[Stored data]
++++++++++++++++++++
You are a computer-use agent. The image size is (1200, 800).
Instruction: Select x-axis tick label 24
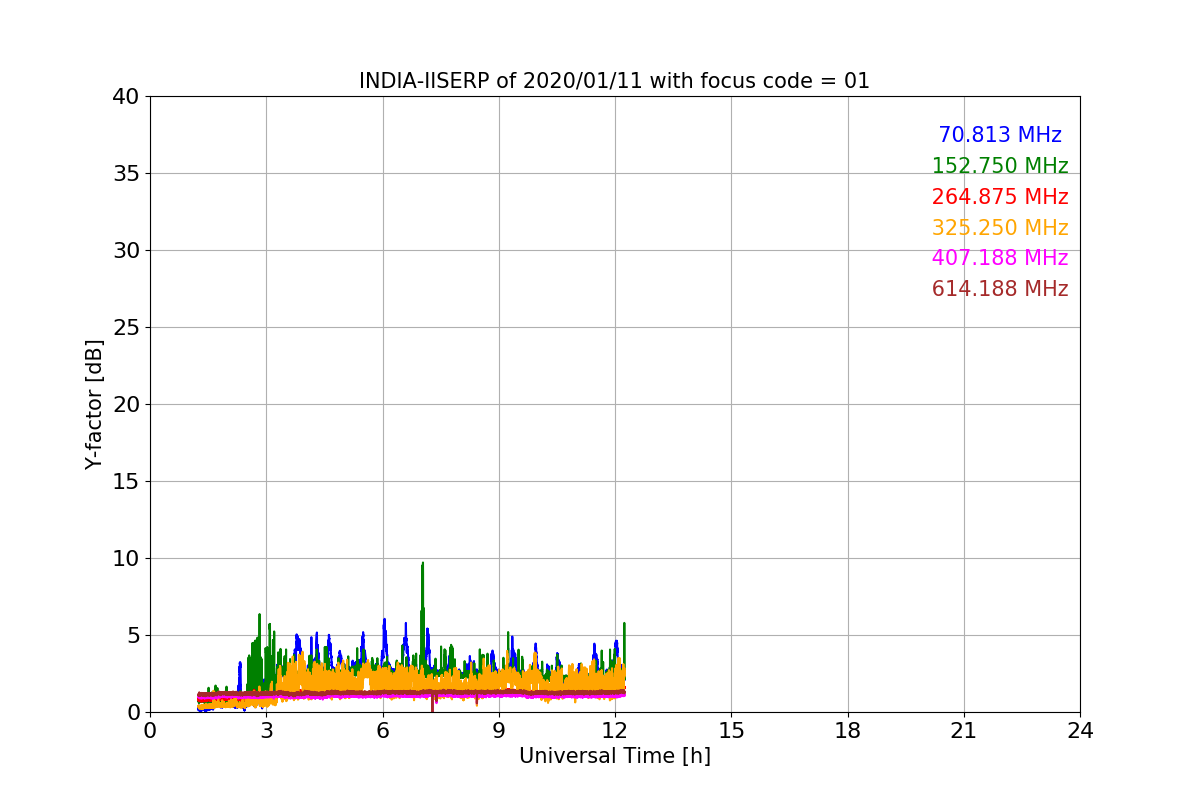[x=1080, y=731]
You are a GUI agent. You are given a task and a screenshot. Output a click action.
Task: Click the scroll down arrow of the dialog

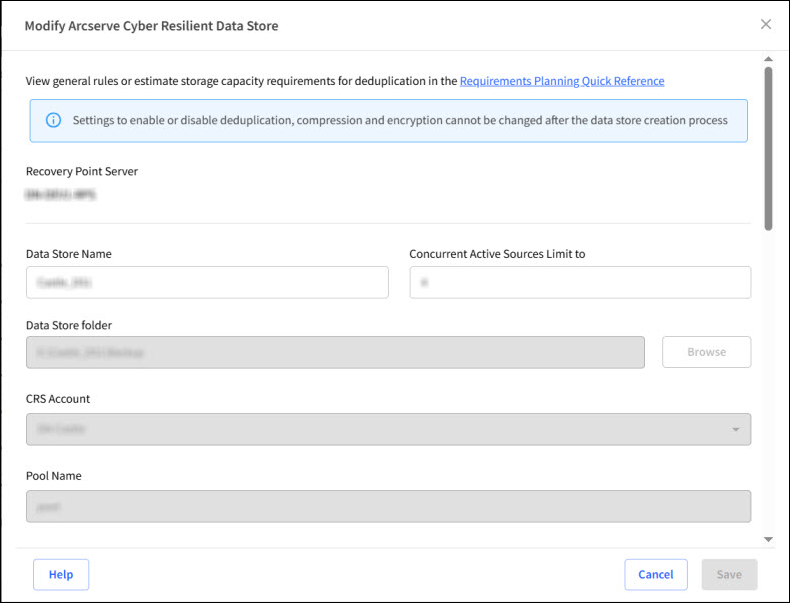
++++++++++++++++++++
• _Assigned task_
Copy the entries above exactly from the line with "Instruction: Select x-axis tick label 24" down to their last line, both ends included. Do not copy any pictures.

• _Exercise output_
Instruction: Select x-axis tick label 24
[x=1080, y=731]
You are a GUI agent. You are given a task and a screenshot. Output a click action.
Task: Click the scroll down arrow of the dialog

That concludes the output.